[Biopython-dev] [Biopython] skipping a bad record read in SeqIO
Peter
biopython at maubp.freeserve.co.uk
Sun Jun 7 20:10:33 UTC 2009
On 6/7/09, Iddo Friedberg <idoerg at gmail.com> wrote:
> Thanks Peter.
>
> OK, it's a genbank file, but the point is not hacking around that problem
> (which I did), it's more of a biopython policy question.
Could you report a bug with this particular GenBank file (or at least, the
entry). I think Biopython should try and cope with all valid GenBank files.
It has been a long time since I personally found a GenBank file
Biopython couldn't parse - the only cases I can remember recently from
the mailing list have been invalid files from 3rd party scripts or tools.
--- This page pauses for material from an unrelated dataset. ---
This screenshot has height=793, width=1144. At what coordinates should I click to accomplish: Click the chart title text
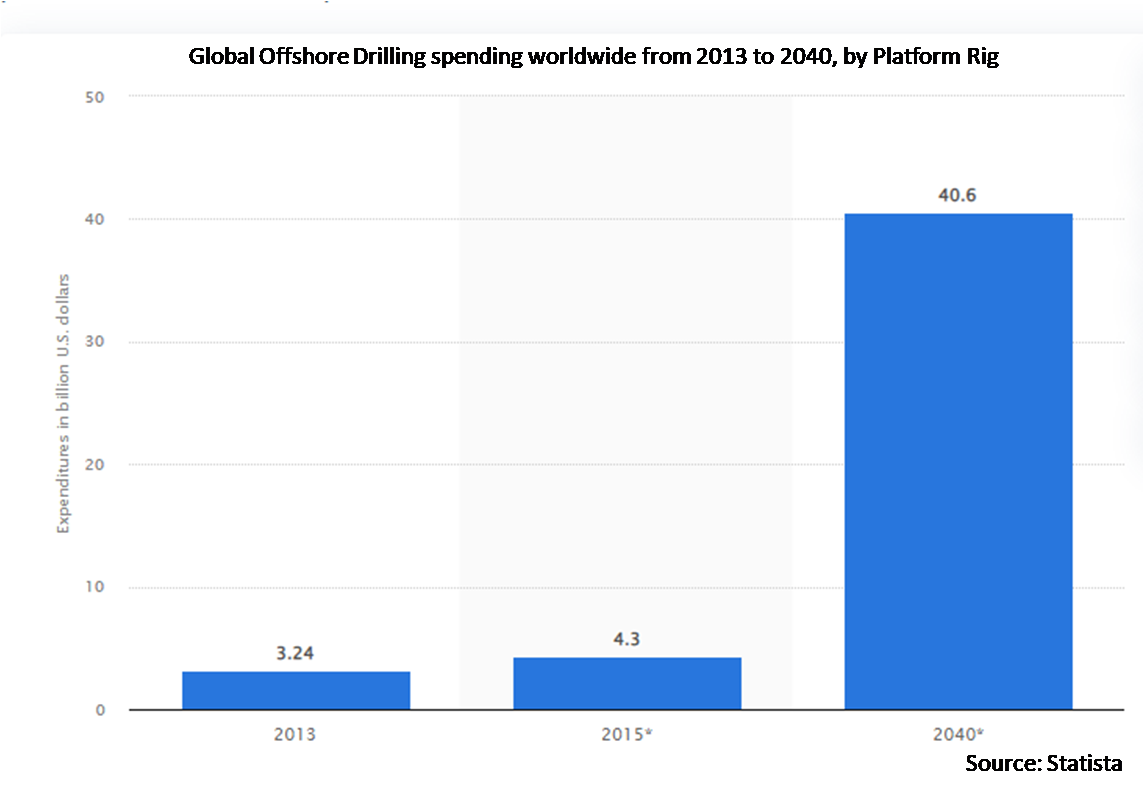594,58
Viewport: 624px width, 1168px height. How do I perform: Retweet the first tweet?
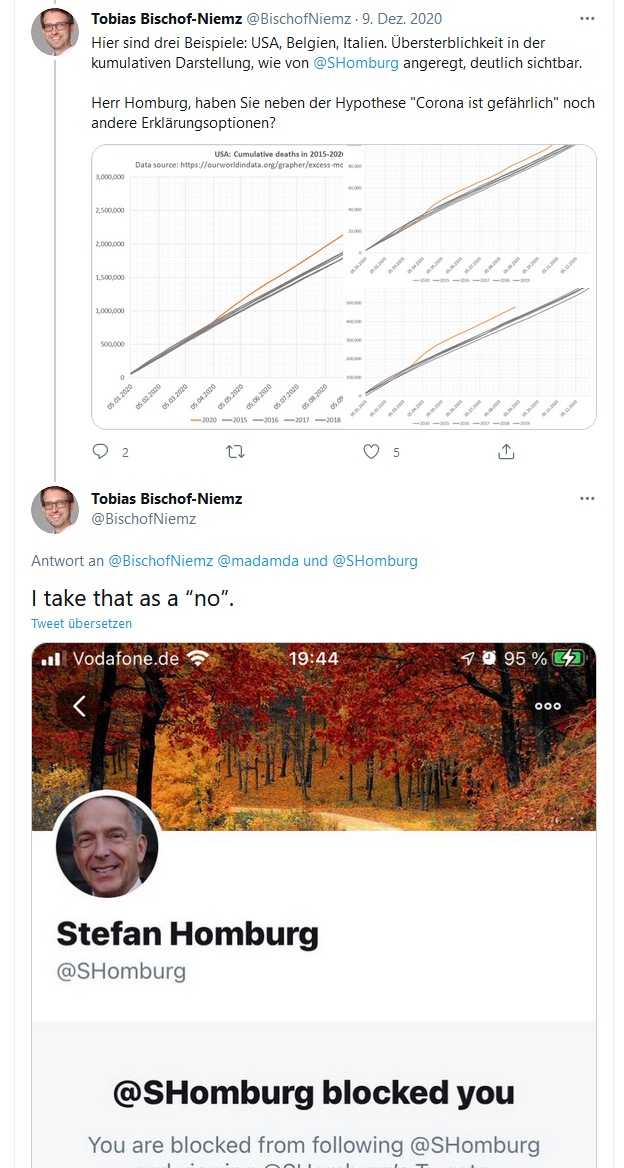(x=235, y=451)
Sometimes for out of spec files issuing a warning but continuing may
be OK (we do already this on some LOCUS line variants, e.g. some
GenBank files output from EMBOSS), but for anything unexpected I
think the only safe option is to raise an exception.
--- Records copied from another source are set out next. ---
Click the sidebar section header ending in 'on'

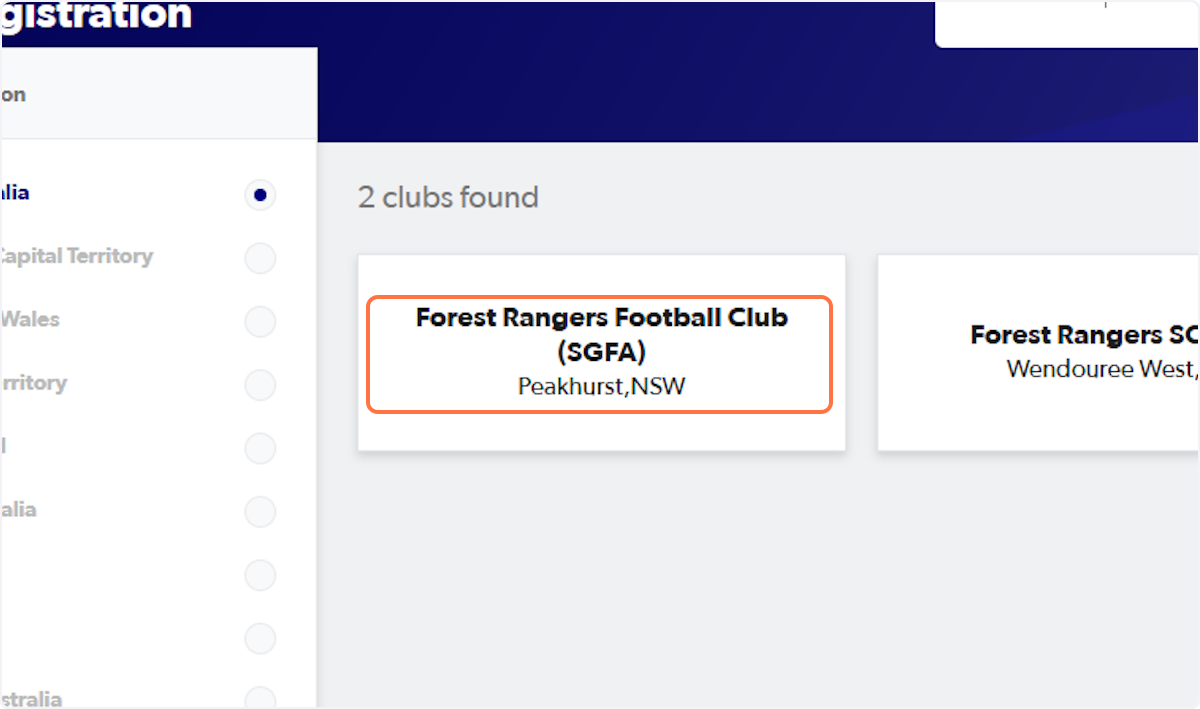11,93
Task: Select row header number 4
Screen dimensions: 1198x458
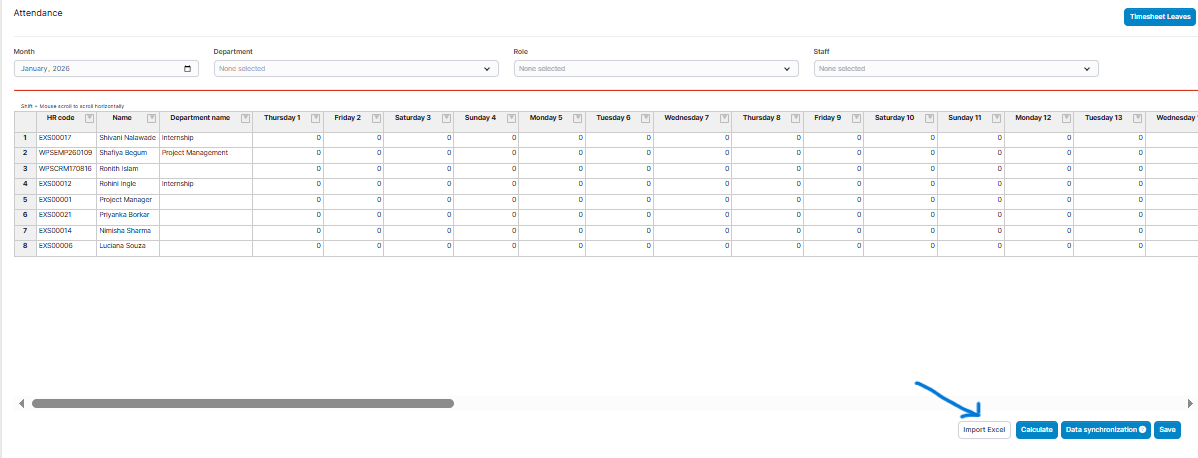Action: (25, 184)
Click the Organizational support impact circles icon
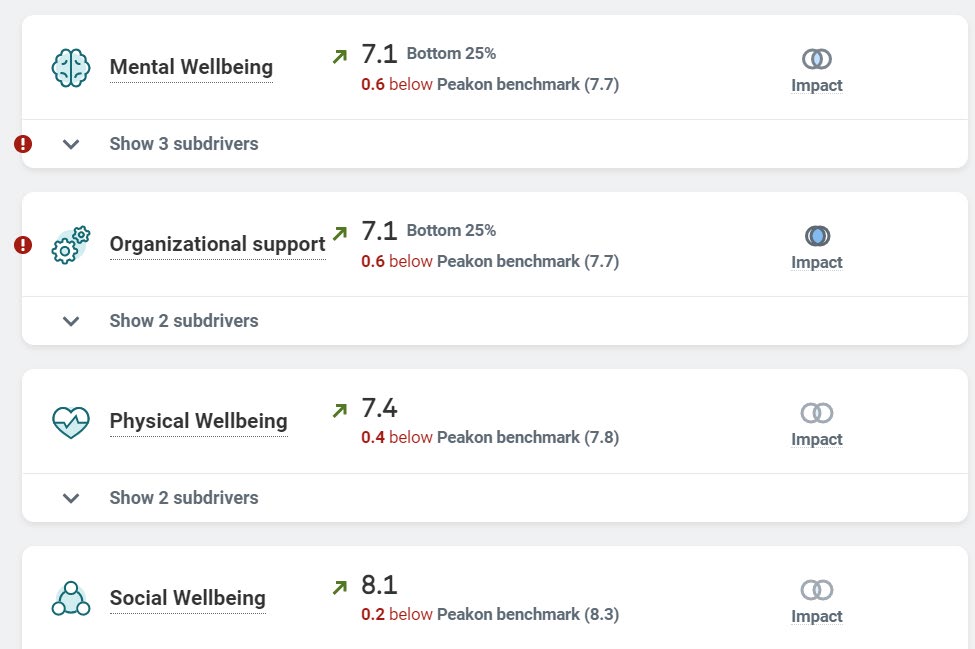 coord(817,236)
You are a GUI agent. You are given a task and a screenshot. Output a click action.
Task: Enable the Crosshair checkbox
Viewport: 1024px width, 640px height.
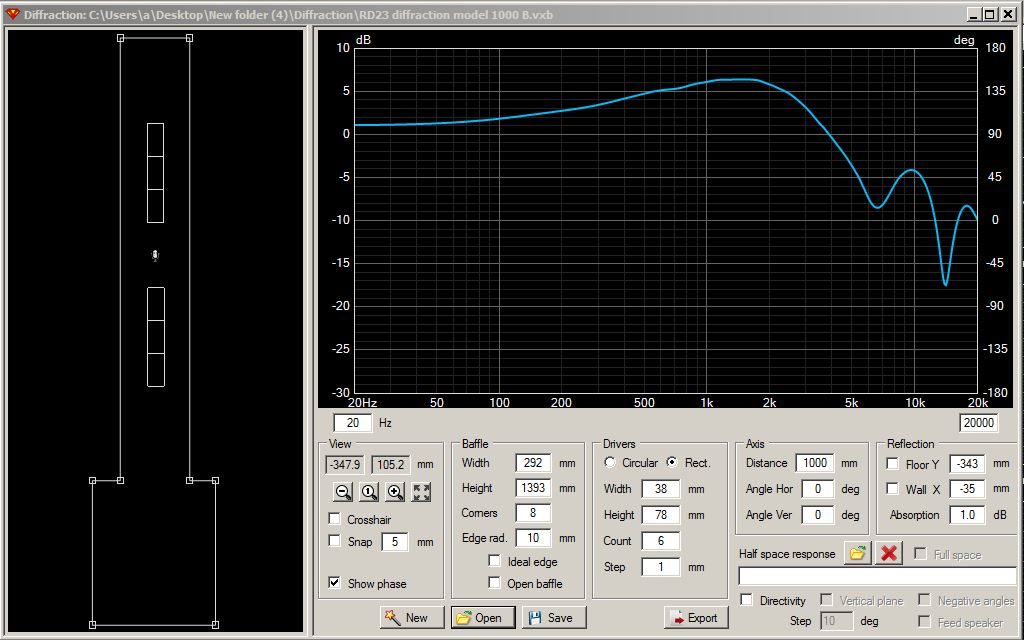pyautogui.click(x=335, y=519)

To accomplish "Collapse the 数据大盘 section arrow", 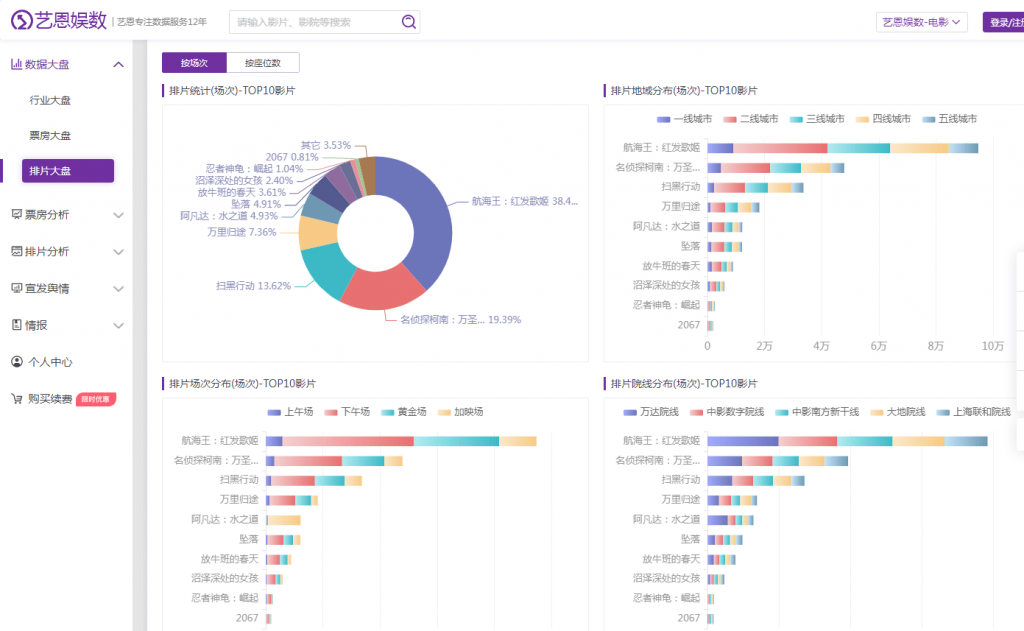I will tap(119, 64).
> Biopython cannot handle every record format variant (==error) out there,
> and we should probably have a method for skipping over illegible records.
> The records skipped should be noted, of course, e.g. by writing to stderr.
> If the record cannot be read, then the preceding record ID and / or the
> record serial number should be written.
>
> Does that sound like something we should be doing?
No, not really.
I'm not 100% sure this is what you meant, but I would oppose any
suggestion that the default behaviour should be to completely skip bad
records (with only a warning or output to stderr to signal this).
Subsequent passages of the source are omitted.